- Work to do
Can you set out every one of the records below as a numbered list, leaving out the blank lines?

- Data supplied
· · · ·

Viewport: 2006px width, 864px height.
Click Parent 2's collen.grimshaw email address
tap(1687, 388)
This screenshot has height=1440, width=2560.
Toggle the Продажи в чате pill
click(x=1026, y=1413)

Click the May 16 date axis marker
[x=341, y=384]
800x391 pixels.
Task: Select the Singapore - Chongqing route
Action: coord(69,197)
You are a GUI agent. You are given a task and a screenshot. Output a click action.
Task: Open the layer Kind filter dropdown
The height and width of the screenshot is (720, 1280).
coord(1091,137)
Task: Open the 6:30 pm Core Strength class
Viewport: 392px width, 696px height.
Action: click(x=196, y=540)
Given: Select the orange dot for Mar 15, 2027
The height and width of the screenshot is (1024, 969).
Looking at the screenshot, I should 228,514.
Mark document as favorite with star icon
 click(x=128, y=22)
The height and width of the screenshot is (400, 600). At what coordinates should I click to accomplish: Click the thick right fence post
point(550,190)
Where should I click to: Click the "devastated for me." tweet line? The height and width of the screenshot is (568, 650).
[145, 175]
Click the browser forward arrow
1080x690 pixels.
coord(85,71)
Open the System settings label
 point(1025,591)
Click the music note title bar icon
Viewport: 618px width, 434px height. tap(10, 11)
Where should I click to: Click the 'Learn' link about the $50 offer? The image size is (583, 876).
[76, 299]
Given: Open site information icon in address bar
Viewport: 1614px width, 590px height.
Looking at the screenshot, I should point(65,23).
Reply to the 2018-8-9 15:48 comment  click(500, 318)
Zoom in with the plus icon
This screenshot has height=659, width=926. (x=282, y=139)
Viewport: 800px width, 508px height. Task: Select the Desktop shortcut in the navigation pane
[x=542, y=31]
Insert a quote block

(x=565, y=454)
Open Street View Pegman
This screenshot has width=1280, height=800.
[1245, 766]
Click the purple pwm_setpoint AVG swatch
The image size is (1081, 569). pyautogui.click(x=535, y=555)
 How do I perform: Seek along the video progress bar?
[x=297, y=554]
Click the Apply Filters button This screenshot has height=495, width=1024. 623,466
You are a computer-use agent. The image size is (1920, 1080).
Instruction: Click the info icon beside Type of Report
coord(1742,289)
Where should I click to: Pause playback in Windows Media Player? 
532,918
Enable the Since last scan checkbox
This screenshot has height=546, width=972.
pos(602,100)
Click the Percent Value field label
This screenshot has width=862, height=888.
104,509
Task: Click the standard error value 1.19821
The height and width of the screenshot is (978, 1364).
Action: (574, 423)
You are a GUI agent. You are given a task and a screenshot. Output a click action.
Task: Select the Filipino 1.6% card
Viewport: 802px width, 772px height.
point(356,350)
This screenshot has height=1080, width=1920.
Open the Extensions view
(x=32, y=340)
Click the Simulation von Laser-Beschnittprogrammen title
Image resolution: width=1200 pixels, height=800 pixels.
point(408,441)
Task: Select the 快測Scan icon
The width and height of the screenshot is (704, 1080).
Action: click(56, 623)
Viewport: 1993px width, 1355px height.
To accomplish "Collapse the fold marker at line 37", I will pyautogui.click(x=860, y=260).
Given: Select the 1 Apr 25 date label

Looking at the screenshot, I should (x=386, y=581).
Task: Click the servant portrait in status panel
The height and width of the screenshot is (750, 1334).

· · · ·

- Solution for this task
1. Viewport: 2006px width, 864px height.
2. Click Parent 2's collen.grimshaw email address
3. tap(1687, 388)
4. This screenshot has height=1440, width=2560.
5. Toggle the Продажи в чате pill
6. click(x=1026, y=1413)
7. Click the May 16 date axis marker
8. [x=341, y=384]
9. 800x391 pixels.
10. Task: Select the Singapore - Chongqing route
11. Action: coord(69,197)
12. You are a GUI agent. You are given a task and a screenshot. Output a click action.
13. Task: Open the layer Kind filter dropdown
14. The height and width of the screenshot is (720, 1280).
15. coord(1091,137)
16. Task: Open the 6:30 pm Core Strength class
17. Viewport: 392px width, 696px height.
18. Action: click(x=196, y=540)
19. Given: Select the orange dot for Mar 15, 2027
20. The height and width of the screenshot is (1024, 969).
21. Looking at the screenshot, I should 228,514.
22. Mark document as favorite with star icon
23.  click(x=128, y=22)
24. The height and width of the screenshot is (400, 600). At what coordinates should I click to accomplish: Click the thick right fence post
25. point(550,190)
26. Where should I click to: Click the "devastated for me." tweet line? The height and width of the screenshot is (568, 650).
27. [145, 175]
28. Click the browser forward arrow
29. 1080x690 pixels.
30. coord(85,71)
31. Open the System settings label
32.  point(1025,591)
33. Click the music note title bar icon
34. Viewport: 618px width, 434px height. tap(10, 11)
35. Where should I click to: Click the 'Learn' link about the $50 offer? The image size is (583, 876).
36. [76, 299]
37. Given: Open site information icon in address bar
38. Viewport: 1614px width, 590px height.
39. Looking at the screenshot, I should point(65,23).
40. Reply to the 2018-8-9 15:48 comment  click(500, 318)
41. Zoom in with the plus icon
42. This screenshot has height=659, width=926. (x=282, y=139)
43. Viewport: 800px width, 508px height. Task: Select the Desktop shortcut in the navigation pane
44. [x=542, y=31]
45. Insert a quote block
46. (x=565, y=454)
47. Open Street View Pegman
48. This screenshot has width=1280, height=800.
49. [1245, 766]
50. Click the purple pwm_setpoint AVG swatch
51. The image size is (1081, 569). pyautogui.click(x=535, y=555)
52.  How do I perform: Seek along the video progress bar?
53. [x=297, y=554]
54. Click the Apply Filters button This screenshot has height=495, width=1024. 623,466
55. You are a computer-use agent. The image size is (1920, 1080).
56. Instruction: Click the info icon beside Type of Report
57. coord(1742,289)
58. Where should I click to: Pause playback in Windows Media Player? 
59. 532,918
60. Enable the Since last scan checkbox
61. This screenshot has height=546, width=972.
62. pos(602,100)
63. Click the Percent Value field label
64. This screenshot has width=862, height=888.
65. 104,509
66. Task: Click the standard error value 1.19821
67. The height and width of the screenshot is (978, 1364).
68. Action: (574, 423)
69. You are a GUI agent. You are given a task and a screenshot. Output a click action.
70. Task: Select the Filipino 1.6% card
71. Viewport: 802px width, 772px height.
72. point(356,350)
73. This screenshot has height=1080, width=1920.
74. Open the Extensions view
75. (x=32, y=340)
76. Click the Simulation von Laser-Beschnittprogrammen title
77. Image resolution: width=1200 pixels, height=800 pixels.
78. point(408,441)
79. Task: Select the 快測Scan icon
80. The width and height of the screenshot is (704, 1080).
81. Action: click(56, 623)
82. Viewport: 1993px width, 1355px height.
83. To accomplish "Collapse the fold marker at line 37", I will pyautogui.click(x=860, y=260).
84. Given: Select the 1 Apr 25 date label
85. Looking at the screenshot, I should (x=386, y=581).
86. Task: Click the servant portrait in status panel
87. The height and width of the screenshot is (750, 1334).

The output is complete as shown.